* [EXERCISE DETAILS]: Update everything from the line containing "Where should I" down to the end of the entries by replacing "button" with "control", keeping all else the same and leaving out the pictures.

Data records
--- Begin ---

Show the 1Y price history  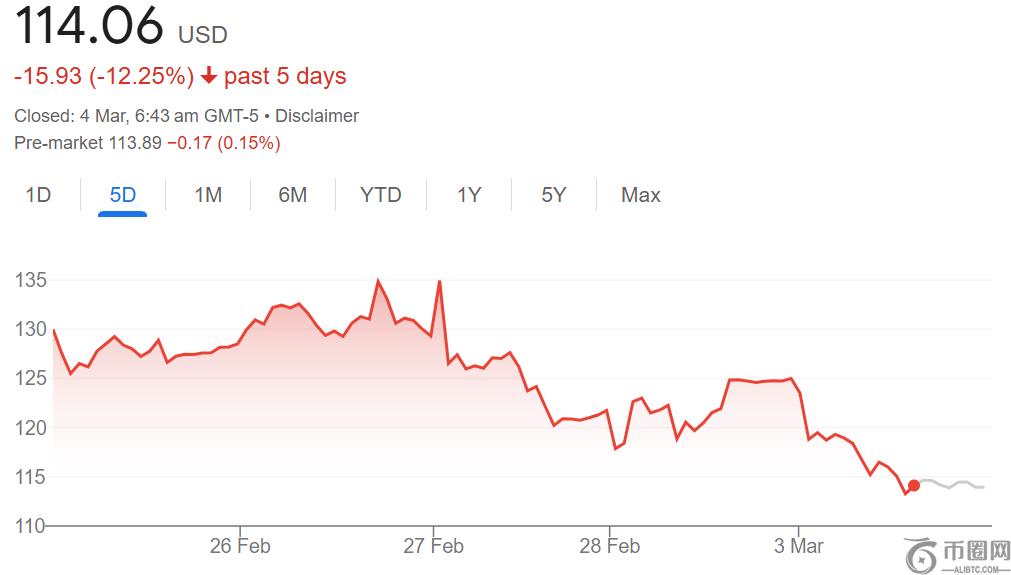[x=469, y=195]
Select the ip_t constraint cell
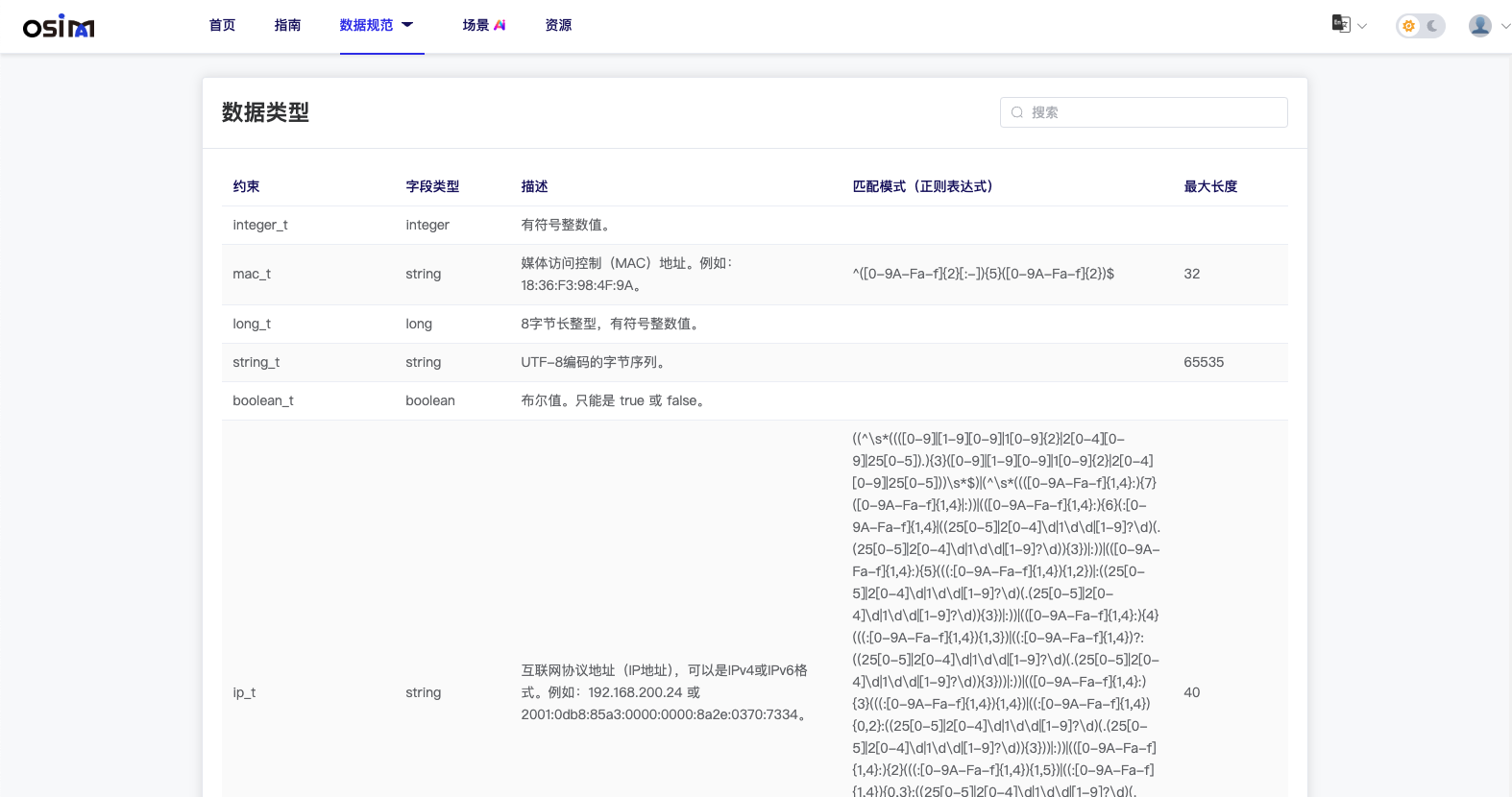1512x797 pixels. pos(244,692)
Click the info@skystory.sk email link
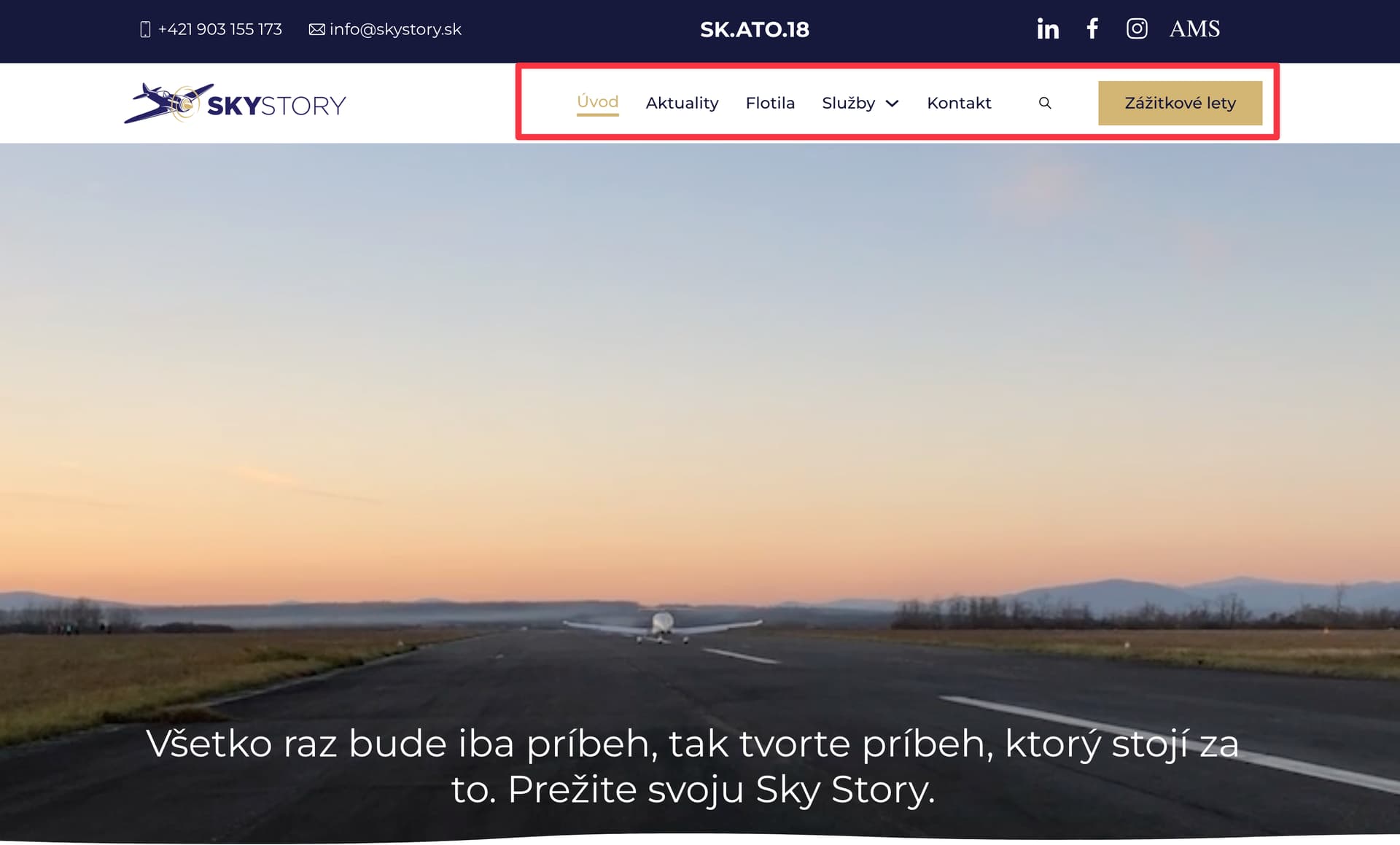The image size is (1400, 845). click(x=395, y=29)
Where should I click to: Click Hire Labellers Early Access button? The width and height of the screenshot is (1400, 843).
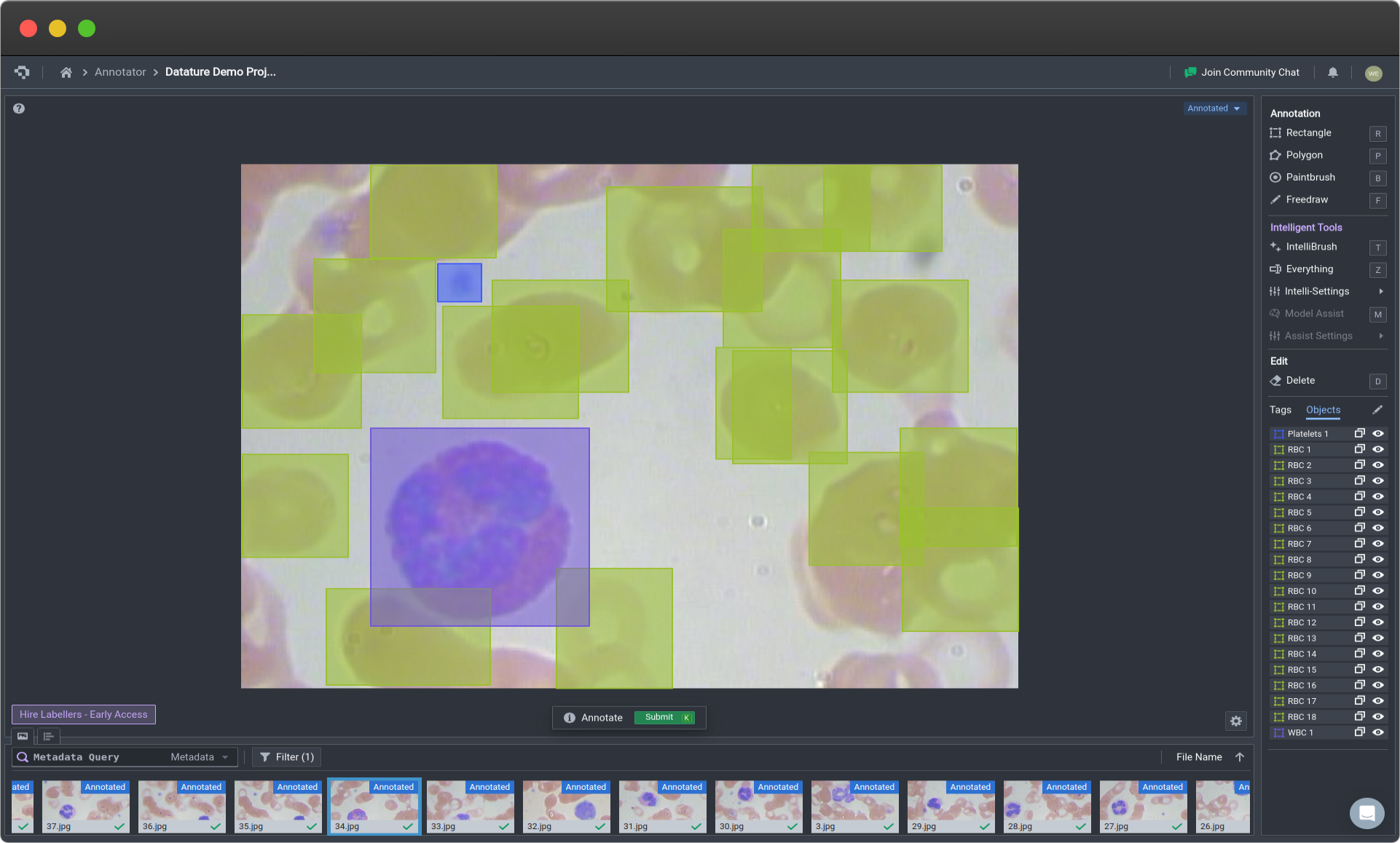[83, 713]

--- End ---

* [RIGHT ANSWER]:
Where should I click to: Click Hire Labellers Early Access control? The width and height of the screenshot is (1400, 843).
[83, 713]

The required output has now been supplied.